A pert English traveler, of a class which has shared too largely in the hospitalities of facile Americans, gives an amusing caricature of a New York Literary Soiree, to which he had by some chance gained admittance:—"I went to stay at a Mr. S.'s country house, about six miles out town, and was there introduced to his father, who has one of the best collections of pictures in New York. They were kind enough to take me to a literary réunion given by one Miss ——, an American authoress of some note, who always opens her house on that evening, and to point out to me many of the notabilities in the New York world of letters. Many of them were real 'lions,' and not a few only wore the skin. The latter classes made themselves undesignedly very amusing, and were mostly little men, who had published and circulated a novel or two largely among their friends, which in their own opinions entitled them to turn down their shirt collars, allow their hair and beards to grow at random, and to assume the appearance of men in whom mind had become so predominant over body, as to render the latter quite a minor consideration.
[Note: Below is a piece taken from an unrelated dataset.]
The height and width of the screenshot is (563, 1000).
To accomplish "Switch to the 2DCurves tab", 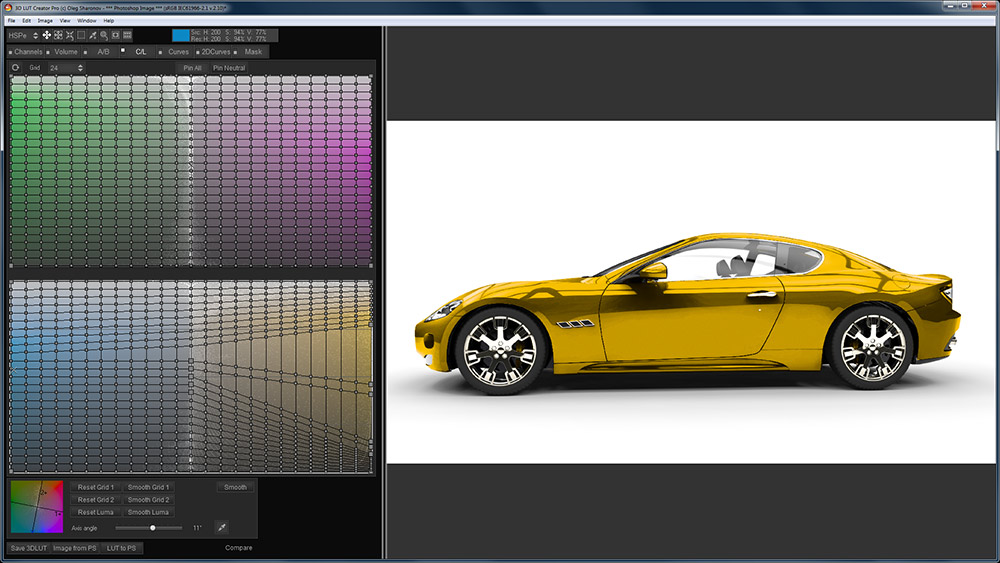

They did not open their lips all the evening, but were to be seen in pensive attitudes with their arms leaning on chimney pieces, and looking pleasantly at vacancy, or seated on solitary ottomans, contemplating the company with a sort of cynical stare. They wished, in fact, to be considered as living in an atmosphere of dreams, and nobody offered to disturb them. Mr. N. P. Willis, to whom I was introduced, afforded a very pleasant contrast to these little lions, and laughed and talked on many subjects like an ordinary being. Miss ——, too, has nothing of the pedant, and very little of the professed 'blue' about her, and wound up the amusements of the evening by gracefully leading off in a polka. During the evening a 'hush' was circulated all round the room, and on inquiry I found that a Herr something, very like Puddlewitz, 'was going to play his thoughts,' and forthwith a foreign gentleman with as much hair as one face could conveniently carry, sat down at the piano. From the nature of the music, I should say that Puddlewitz's thoughts were of a remarkably mild and sentimental nature, and not at all in keeping with his ferocious aspect. After the polka the little lions began to rouse themselves and dispel the mental web which their thoughts had been working round them for the last two or three hours, and we all gradually dispersed."